Sat, 05 Mar 2011 10:40:02 UTC | #598937

Stevehill's Avatar Comment 4 by Stevehill

Well, I'm 57 this month so we're probably in a pretty similar position. And I don't fear oblivion for the reasons already given above. I've watched some of my loved ones die, including my first wife after 27 years. I would hope, like most of us, for an easy death rather than some protracted affair involving a lot of pain or the complete loss of my marbles (an assisted dying law, please).

I shan't miss anyone. I won't be able to. I hope one or two people will miss me. I hope in some small way I may have left my stamp on the world, perhaps through my children. But I'm not going to lose a lot of sleep about it.

Sat, 05 Mar 2011 10:54:23 UTC | #598945

alexi's Avatar Comment 5 by alexi

I struggle with this a bit myself. I tend to avoid concieving of death as "nothingness," since as humans we tend to think of "nothingness" as something along the lines of a blank screen that we get bored of watching. I think the best description of death I've heard is as follows:

We're all like droplets of water falling down a waterfall. When we hit the bottom, the shape and individuality of the water droplet is destroyed, but it's still there - it's just rejoined with the rest of the water.

★ ★ ★

#### WORK INSTRUCTIONS:
Copy the forum comments about facing death in full, word for word.

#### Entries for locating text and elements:
★ ★ ★

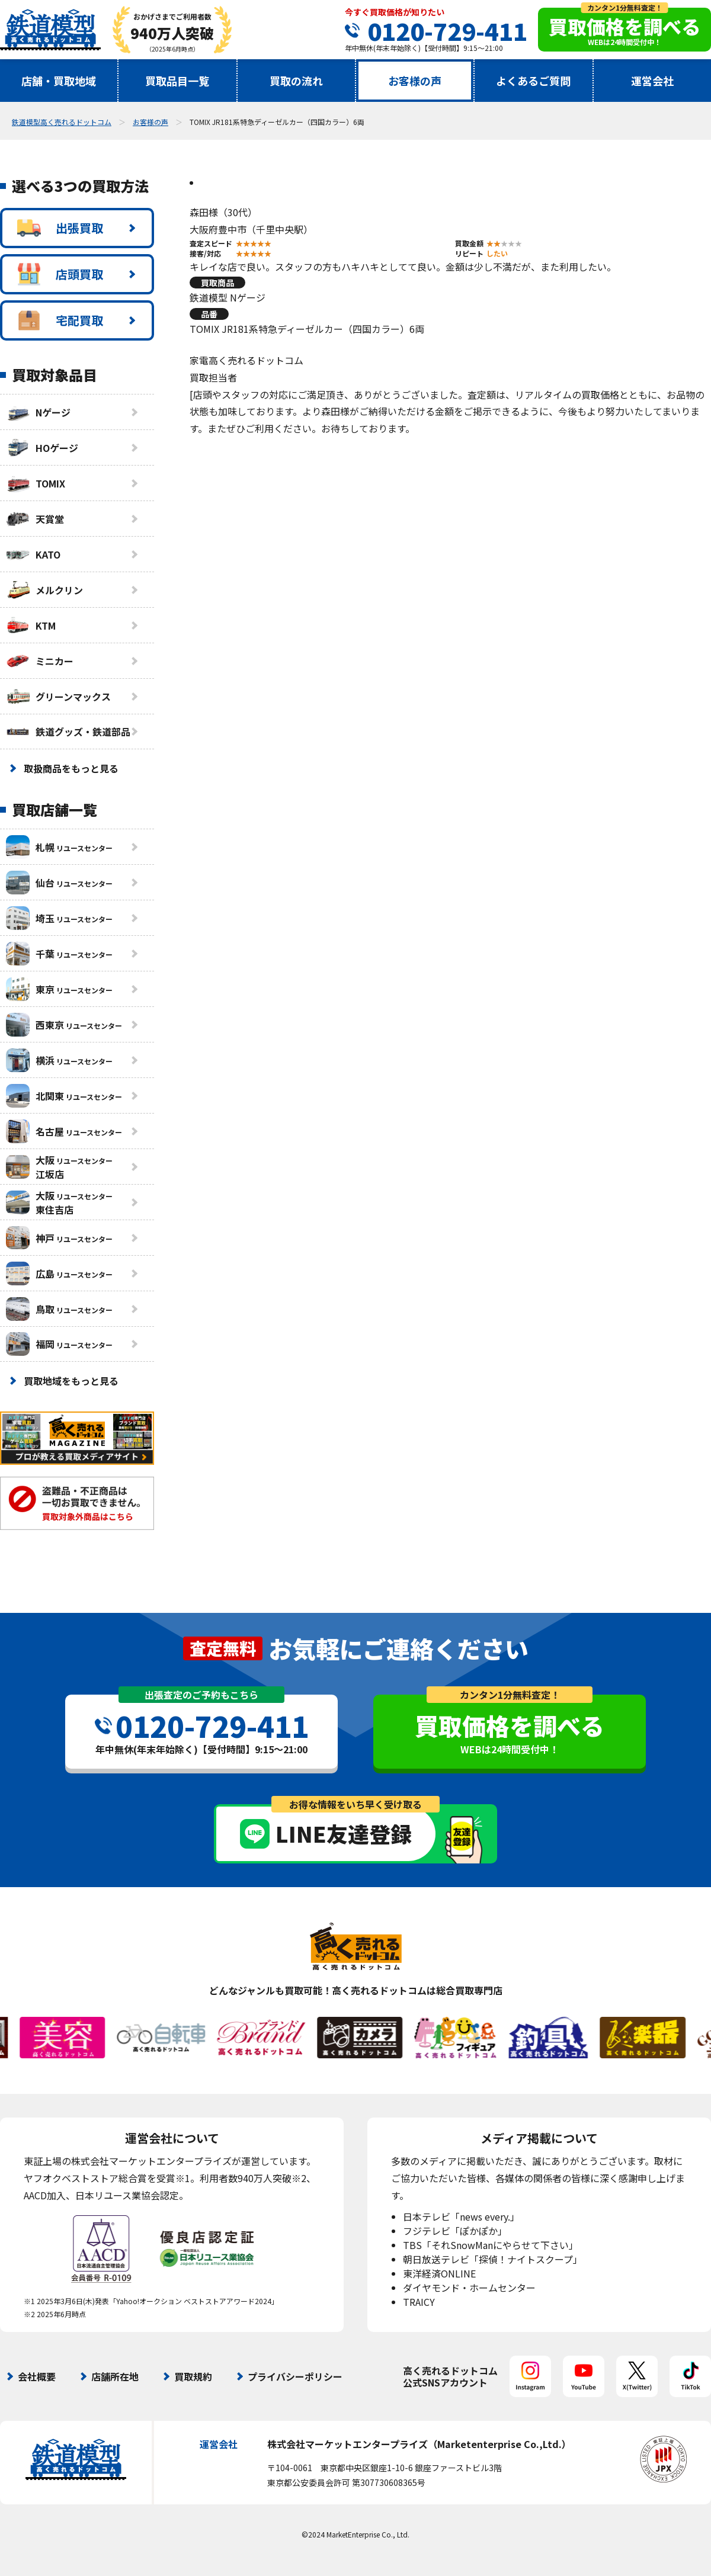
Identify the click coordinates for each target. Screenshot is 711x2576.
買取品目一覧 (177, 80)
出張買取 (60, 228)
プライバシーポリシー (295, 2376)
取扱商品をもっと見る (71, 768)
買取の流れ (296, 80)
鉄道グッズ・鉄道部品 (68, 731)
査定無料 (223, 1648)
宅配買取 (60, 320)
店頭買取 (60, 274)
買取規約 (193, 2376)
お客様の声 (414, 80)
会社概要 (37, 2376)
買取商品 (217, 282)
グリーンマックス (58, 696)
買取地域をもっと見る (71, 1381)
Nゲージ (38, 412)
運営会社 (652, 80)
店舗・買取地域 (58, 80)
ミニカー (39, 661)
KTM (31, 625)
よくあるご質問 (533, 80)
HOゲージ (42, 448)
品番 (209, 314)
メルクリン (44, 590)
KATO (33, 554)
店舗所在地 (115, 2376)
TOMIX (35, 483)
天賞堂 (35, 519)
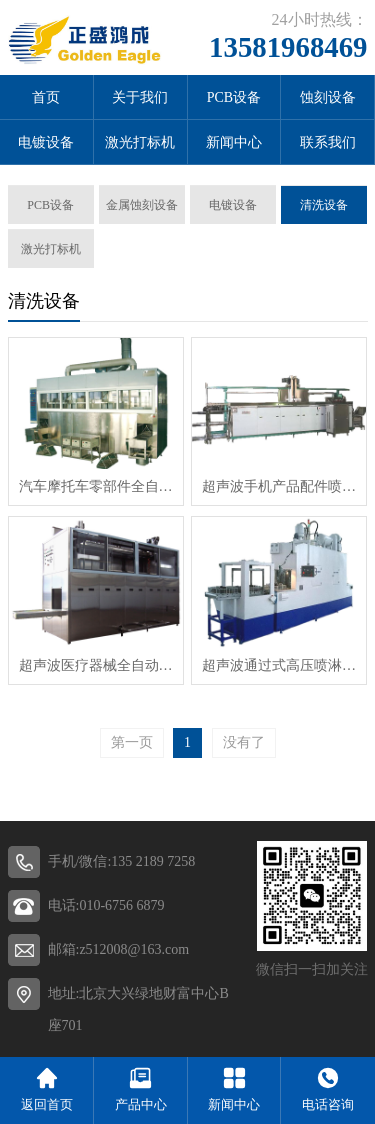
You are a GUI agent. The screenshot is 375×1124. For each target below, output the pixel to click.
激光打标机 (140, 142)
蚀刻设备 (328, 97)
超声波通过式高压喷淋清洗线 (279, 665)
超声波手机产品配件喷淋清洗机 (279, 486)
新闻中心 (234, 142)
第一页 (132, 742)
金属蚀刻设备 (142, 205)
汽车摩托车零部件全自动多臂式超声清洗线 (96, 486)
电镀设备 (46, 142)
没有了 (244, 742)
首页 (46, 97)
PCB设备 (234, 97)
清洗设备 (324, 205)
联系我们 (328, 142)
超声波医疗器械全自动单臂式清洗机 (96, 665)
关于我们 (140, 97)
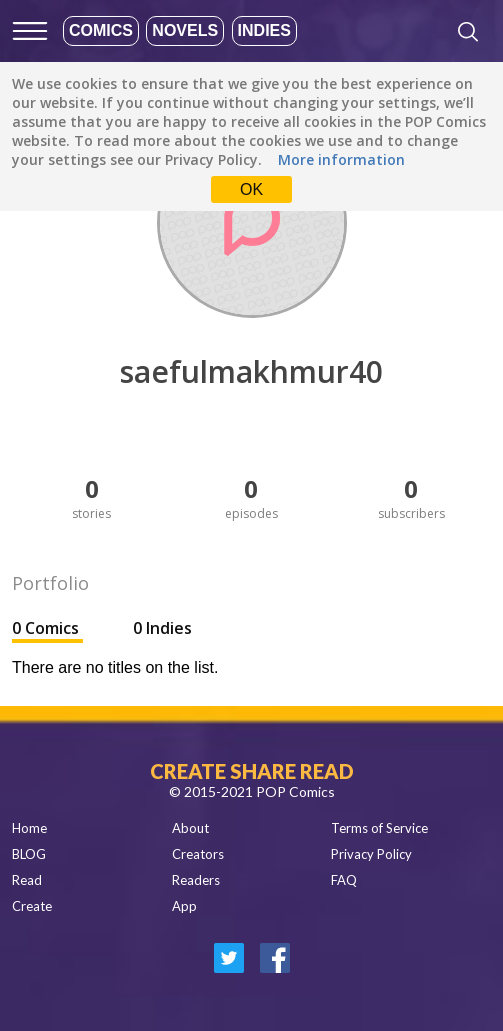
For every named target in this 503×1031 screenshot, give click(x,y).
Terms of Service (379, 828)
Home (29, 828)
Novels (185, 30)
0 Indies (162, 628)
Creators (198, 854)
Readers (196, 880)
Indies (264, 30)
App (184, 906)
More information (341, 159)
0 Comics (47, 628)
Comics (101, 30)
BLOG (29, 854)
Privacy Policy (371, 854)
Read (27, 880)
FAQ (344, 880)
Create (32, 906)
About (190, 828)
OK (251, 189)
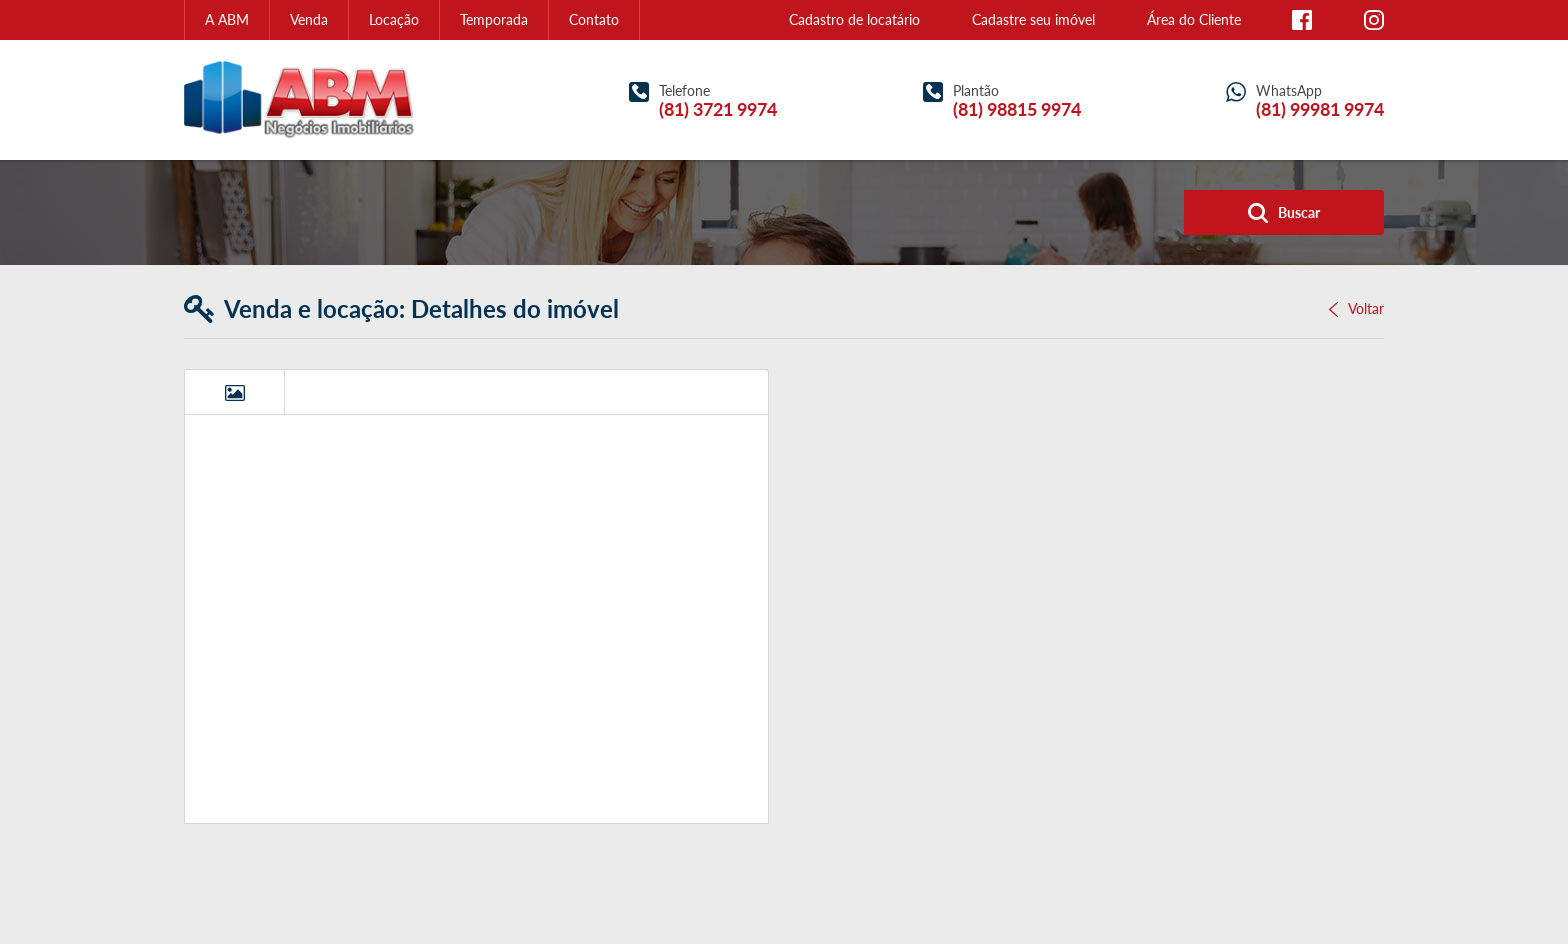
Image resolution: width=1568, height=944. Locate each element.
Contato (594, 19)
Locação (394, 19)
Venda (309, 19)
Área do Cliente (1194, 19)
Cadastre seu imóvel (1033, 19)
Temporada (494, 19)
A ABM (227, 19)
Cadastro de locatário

★ ★ ★

#### ANSWER TO THIS TASK:
Sat, 05 Mar 2011 10:40:02 UTC | #598937

Stevehill's Avatar Comment 4 by Stevehill

Well, I'm 57 this month so we're probably in a pretty similar position. And I don't fear oblivion for the reasons already given above. I've watched some of my loved ones die, including my first wife after 27 years. I would hope, like most of us, for an easy death rather than some protracted affair involving a lot of pain or the complete loss of my marbles (an assisted dying law, please).

I shan't miss anyone. I won't be able to. I hope one or two people will miss me. I hope in some small way I may have left my stamp on the world, perhaps through my children. But I'm not going to lose a lot of sleep about it.

Sat, 05 Mar 2011 10:54:23 UTC | #598945

alexi's Avatar Comment 5 by alexi

I struggle with this a bit myself. I tend to avoid concieving of death as "nothingness," since as humans we tend to think of "nothingness" as something along the lines of a blank screen that we get bored of watching. I think the best description of death I've heard is as follows:

We're all like droplets of water falling down a waterfall. When we hit the bottom, the shape and individuality of the water droplet is destroyed, but it's still there - it's just rejoined with the rest of the water.